Neben der Eröffnung der vom Verein "Justizgeschichte und Rechtsstaat" kuratierten Ausstellung "Demokratie-Menschenrechte-Rechtsstaat" am Ludwig Boltzmann Institut für Grund- und Menschenrechte wurden im Rahmen des Symposiums zahlreiche Diskussionsrunden und Vorträge ermöglicht. Die beträchtliche Anzahl an Teilnehmerinnen und Teilnehmer aller Altersgruppen und über alle Partei- und Weltanschauungsgruppen hinweg zeigt deutlich, dass das Gedenken nicht generationsgebunden ist. Gedenken heißt, sich gegen den Mantel der Gleichgültigkeit zu verwehren und sich zugleich Fragen der Gegenwart mit Blick auf die Vergangenheit zu stellen.

Jugendliche angelockt

Das Thema "Nationalsozialismus und Rechtsextremismus" ist und bleibt in den Schulen relevant, denn nach wie vor sind in Österreich Organisationen aktiv, die danach trachten, Jugendliche anzulocken und für ihre politischen Zwecke zu missbrauchen. Beispielsweise hat die sogenannte Identitäre Bewegung (IB) über Jahre hinweg gezielt versucht, Jugendliche politisch zu radikalisieren.

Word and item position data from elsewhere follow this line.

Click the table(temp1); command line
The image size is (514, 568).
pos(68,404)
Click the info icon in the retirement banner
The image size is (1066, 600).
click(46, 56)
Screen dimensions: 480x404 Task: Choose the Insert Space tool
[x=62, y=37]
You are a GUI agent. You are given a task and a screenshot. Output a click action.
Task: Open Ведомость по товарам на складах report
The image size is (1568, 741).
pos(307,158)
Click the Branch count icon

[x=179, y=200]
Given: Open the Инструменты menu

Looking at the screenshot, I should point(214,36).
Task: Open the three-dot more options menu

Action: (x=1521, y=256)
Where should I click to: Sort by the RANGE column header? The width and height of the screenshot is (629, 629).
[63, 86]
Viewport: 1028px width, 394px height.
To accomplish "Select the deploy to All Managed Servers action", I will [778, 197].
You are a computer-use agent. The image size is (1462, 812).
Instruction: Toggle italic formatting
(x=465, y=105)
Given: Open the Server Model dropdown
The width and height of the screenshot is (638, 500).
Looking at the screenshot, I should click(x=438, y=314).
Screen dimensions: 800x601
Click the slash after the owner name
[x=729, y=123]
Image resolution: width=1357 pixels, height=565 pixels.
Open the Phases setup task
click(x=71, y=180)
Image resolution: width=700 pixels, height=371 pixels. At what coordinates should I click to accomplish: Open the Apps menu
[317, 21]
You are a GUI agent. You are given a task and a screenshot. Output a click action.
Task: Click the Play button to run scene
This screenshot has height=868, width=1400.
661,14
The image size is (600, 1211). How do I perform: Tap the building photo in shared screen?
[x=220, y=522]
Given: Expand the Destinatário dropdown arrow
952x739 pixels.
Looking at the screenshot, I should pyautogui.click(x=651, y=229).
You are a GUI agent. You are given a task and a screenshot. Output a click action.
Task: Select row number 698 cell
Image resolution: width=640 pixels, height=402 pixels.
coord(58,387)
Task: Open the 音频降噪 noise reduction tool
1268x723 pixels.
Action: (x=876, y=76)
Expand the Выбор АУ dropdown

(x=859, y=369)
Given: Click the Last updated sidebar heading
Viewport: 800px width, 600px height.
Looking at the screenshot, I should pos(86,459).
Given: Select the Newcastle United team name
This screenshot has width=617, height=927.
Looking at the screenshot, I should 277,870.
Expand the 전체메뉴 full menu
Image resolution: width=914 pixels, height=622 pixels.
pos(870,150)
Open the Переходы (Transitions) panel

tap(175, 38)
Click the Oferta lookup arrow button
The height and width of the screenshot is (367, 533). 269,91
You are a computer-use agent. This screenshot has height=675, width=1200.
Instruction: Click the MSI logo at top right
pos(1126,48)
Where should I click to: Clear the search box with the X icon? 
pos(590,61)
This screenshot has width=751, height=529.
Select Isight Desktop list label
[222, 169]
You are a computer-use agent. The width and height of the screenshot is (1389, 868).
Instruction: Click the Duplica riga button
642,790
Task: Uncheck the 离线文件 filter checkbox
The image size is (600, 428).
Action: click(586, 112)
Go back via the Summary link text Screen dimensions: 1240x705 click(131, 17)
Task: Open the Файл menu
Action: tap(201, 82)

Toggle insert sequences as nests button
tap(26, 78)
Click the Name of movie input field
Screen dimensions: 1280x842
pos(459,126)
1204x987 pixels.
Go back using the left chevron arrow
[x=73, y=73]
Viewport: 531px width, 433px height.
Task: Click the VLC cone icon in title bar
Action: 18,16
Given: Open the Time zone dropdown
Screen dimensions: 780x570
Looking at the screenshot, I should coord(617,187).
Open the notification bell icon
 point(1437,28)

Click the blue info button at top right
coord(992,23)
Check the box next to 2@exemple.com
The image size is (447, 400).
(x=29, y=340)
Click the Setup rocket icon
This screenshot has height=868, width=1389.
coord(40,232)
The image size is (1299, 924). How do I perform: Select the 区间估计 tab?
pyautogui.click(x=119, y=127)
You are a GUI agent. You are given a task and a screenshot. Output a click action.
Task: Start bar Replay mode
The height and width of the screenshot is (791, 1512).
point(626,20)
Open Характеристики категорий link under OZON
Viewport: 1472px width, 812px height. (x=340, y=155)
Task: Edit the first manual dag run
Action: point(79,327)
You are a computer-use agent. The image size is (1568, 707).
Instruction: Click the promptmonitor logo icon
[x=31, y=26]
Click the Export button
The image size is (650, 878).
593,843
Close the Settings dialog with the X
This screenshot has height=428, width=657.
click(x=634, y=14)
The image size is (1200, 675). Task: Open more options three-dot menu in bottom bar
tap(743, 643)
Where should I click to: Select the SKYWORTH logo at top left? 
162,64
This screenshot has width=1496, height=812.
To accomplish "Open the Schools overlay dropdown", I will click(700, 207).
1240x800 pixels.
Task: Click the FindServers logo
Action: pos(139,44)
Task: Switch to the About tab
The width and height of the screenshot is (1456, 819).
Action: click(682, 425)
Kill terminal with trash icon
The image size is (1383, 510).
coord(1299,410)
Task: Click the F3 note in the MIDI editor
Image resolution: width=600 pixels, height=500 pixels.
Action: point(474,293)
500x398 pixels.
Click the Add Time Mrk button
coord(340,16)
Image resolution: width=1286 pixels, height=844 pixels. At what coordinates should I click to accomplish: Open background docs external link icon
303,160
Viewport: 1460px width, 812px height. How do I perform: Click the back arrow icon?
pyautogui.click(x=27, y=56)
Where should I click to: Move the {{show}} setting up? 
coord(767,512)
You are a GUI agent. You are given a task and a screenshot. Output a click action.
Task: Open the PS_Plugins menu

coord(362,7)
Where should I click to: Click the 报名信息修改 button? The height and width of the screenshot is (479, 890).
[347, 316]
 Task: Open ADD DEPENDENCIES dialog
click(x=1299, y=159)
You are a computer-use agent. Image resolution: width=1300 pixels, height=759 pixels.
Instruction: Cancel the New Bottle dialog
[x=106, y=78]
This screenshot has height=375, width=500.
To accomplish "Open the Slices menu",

Der Österreichische Pennälerring (ÖPR), ein Dachverband sogenannter "schlagender" Schülerverbindungen in Österreich, Bayern und Südtirol, verlangt Jugendlichen unter dem Titel "Erfolgsfaktor Korporation" Risikobereitschaft ab und erläutert dazu: "Eine Mensur (sportlicher Zweikampf im studentischen Fechten) zu fechten heißt, seinen Mann zu stehen. Das erfordert Mut und Risikobereitschaft. Eine Mensur erweitert den geistigen und körperlichen Horizont" (Österreichischer Pennäler Ring (oepr.at), 3.9.2022). Spätestens, seit im Jahre 2001 einem Teilnehmer einer Mensur nahezu der Kopf gespalten wurde, ist die Strafbarkeit der Mensur wieder verstärkt ins Licht der medialen Öffentlichkeit gerückt.

Schutzfunktion des Staates

Des Pudels Kern ist, dass solch toxische Maskulinität teils schwerwiegende gesundheitliche Folgen mit sich bringt und strafrechtliche Unbestimmtheit die beteiligten Jugendlichen benachteiligt. Das Argument der Zulässigkeit der Einwilligung in eine leichte Körperverletzung geht in die Irre, denn hier greift die Schutzfunktion des Staates. Es braucht Aufklärung und umfassenden strafrechtlichen Schutz für die psychische und körperliche Unversehrtheit der Jugendlichen und, um zukünftige Mensuropfer zu verhindern. Es geht hier nicht um Studierende, sondern um Minderjährige.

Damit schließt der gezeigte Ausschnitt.